Proses dan hasil diskusi yang terjadi, membuat saya bangga sama emak-emak yang hadir di ruangan tersebut.

Saya rangkum poin pendapat peserta mengenai isi artikel tersebut.

(1) Bahwa dalam artikel tersebut, ada poin-poin yang mereka setujui

Contohnya pernyataan: “Permainan terbaik adalah tubuh ayah ibunya! Bermain dengan ayah ibu juga menciptakan kelekatan. Misal: bermain peran, bermain pura-pura, muka jelek, petak umpet”.

(2) Sebagian poin-poin dalam artikel tersebut tidak mereka setujui

Contohnya pernyataan: Anak di bawah usia 5 tahun belum saatnya belajar sosialisasi. Ia belum bisa bermain bersama. Mereka baru bisa bermain bersama-sama. Bermain bersama-sama= bermain diwaktu & tempat yang sama namun tdk berbagi mainan yg sama (menggunakan mainan masing2). Bermain bersama= bermain permainan yg membutuhkan berbagi mainan yg sama.

Berdasarkan pengalaman ibu-ibu yang mempresentasikan hasil diskusinya, anak usia 4 tahunan udah bisa main bareng. Dan menurut teori pun, potensi anak untuk cooperative play memang sudah dimiliki di usia 4 tahun.

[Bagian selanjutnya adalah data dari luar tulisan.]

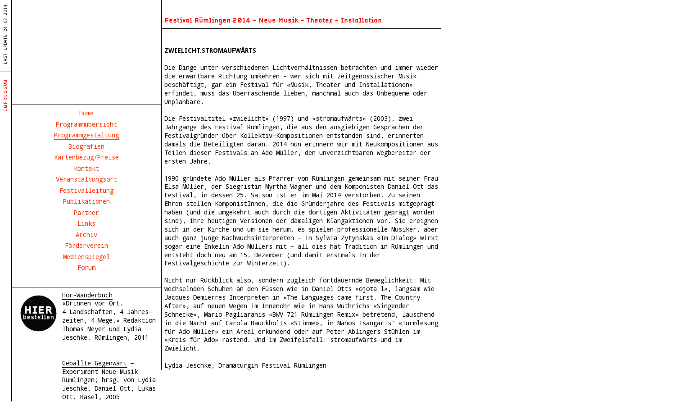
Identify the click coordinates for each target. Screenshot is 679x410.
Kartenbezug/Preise (86, 157)
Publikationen (86, 201)
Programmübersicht (86, 124)
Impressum (5, 95)
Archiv (86, 234)
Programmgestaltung (86, 135)
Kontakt (86, 168)
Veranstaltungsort (86, 179)
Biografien (86, 146)
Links (86, 223)
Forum (86, 267)
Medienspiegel (86, 256)
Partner (86, 212)
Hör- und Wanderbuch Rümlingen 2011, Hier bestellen (38, 313)
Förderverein (86, 245)
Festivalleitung (86, 190)
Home (86, 113)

Bersosialisasi, berdasarkan hasil diskusi, adalah tujuan utama ibu-ibu menyekolahkan anak-anaknya di PAUD. Mengapa? peserta menyatakan bahwa mereka menghayati kemampuan sosialisasi adalah kemampuan penting untuk anak. Sosialisasi meliputi kemampuan untuk berbagi, bekerjasama, mengatasi konflik misalnya. Salah seorang ibu yang mempresentasikan mewakili kelompoknya menyatakan bahwa anaknya baru satu, di lingkungannya tidak ada teman sebaya.

Kenapa engga sosialisasi sama orangtuanya saja? Ya, saya memang tidak bekerja, punya waktu banyak main sama anak, kata ibu tersebut. Tapi saya lihat pola sosialisasi sama teman sebaya, misal kalau main sama sepupunya, itu beda dibanding sama orangtuanya. Kalau sama sebaya kan egonya sama, jadi saya liat dia juga belajar keterampilan yang dia gak dapat kalau interaksinya sama orangtua; begitu pendapatnya.

Seorang ibu yang lain menyampaikan bahwa walaupun anaknya punya 3 kakak, ia pun menilai bahwa interaksi dengan teman sebaya itu berbeda dengan interaksi dengan yang tidak sebaya. Dan itu mereka rasa penting.

(3) Artikel ini tujuannya bagus, namun cara penyampaian di artikel itu menurut peserta terlalu “judgmental”;  satu perspektif, tidak membuka peluang adanya perspektif lain.

Misal kalimat : “Betapa kita disiapkan untuk menjadi ahli namun tdk disiapkan jadi orangtua, shg tidak punya kesabaran & endurance utk jadi ortu”.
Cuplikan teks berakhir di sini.